Grande passionnée d’histoire, cette épopée relatant le cours d’un siècle me tenait en haleine. Le trait fin et naïf de Yan Nascimbene accompagnait ma lecture, mettant à l’honneur les élégantes tenues du siècle des Lumières. Ces illustrations empreintes d’une fraîcheur juvénile ont pour moi délicatement opéré le passage des albums illustrés aux romans respectables.
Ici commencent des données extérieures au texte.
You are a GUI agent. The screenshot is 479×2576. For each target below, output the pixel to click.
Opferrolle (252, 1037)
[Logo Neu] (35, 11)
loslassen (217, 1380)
Puis vint la découverte du désir à travers l’insondable personnage de Violette la Marquise. Avec son érotisme latent, Le Baron perché est devenu pour moi le livre des soirs d’été, des premiers amours et des possibilités infinies. Je me demande parfois d’où me vient ma passion indéfinissable pour le XVIIIe siècle, mais je réalise aujourd’hui qu’Italo Calvino est le premier à avoir éveillé en moi cette quête d’un libertinage pétri d’idéalisme et d’anarchisme.

Illustration : Yan Nascimbene

“Ils se connurent. Il la connut et se connut lui-même parce que, réellement, il n’avait jusque-là rien su de lui. Elle le connut et se connut elle-même parce que, en sachant tout ce qu’elle était, elle ne l’avait jusque-là jamais si bien senti.”

Loin de se circonscrire au genre romanesque, Le Baron perché est en partie un conte philosophique. Sa portée morale m’échappait un tant soit peu, décuplant mon envie de le relire afin que je puisse percer le mystère de cette double lecture. Maintenant jeune adulte, je ne cherche pas à relire ces romans qui ont marqué mon enfance, de peur de ne pas retrouver l’émerveillement d’antan. Mais peut-être bien que je ferais une exception pour Côme Laverse du Rondeau et que je m’aventurerais un jour à bras-le-corps dans la trilogie “Nos ancêtres”, comprenant la suite du présent ouvrage avec Le Vicomte pourfendu et le Chevalier inexistant.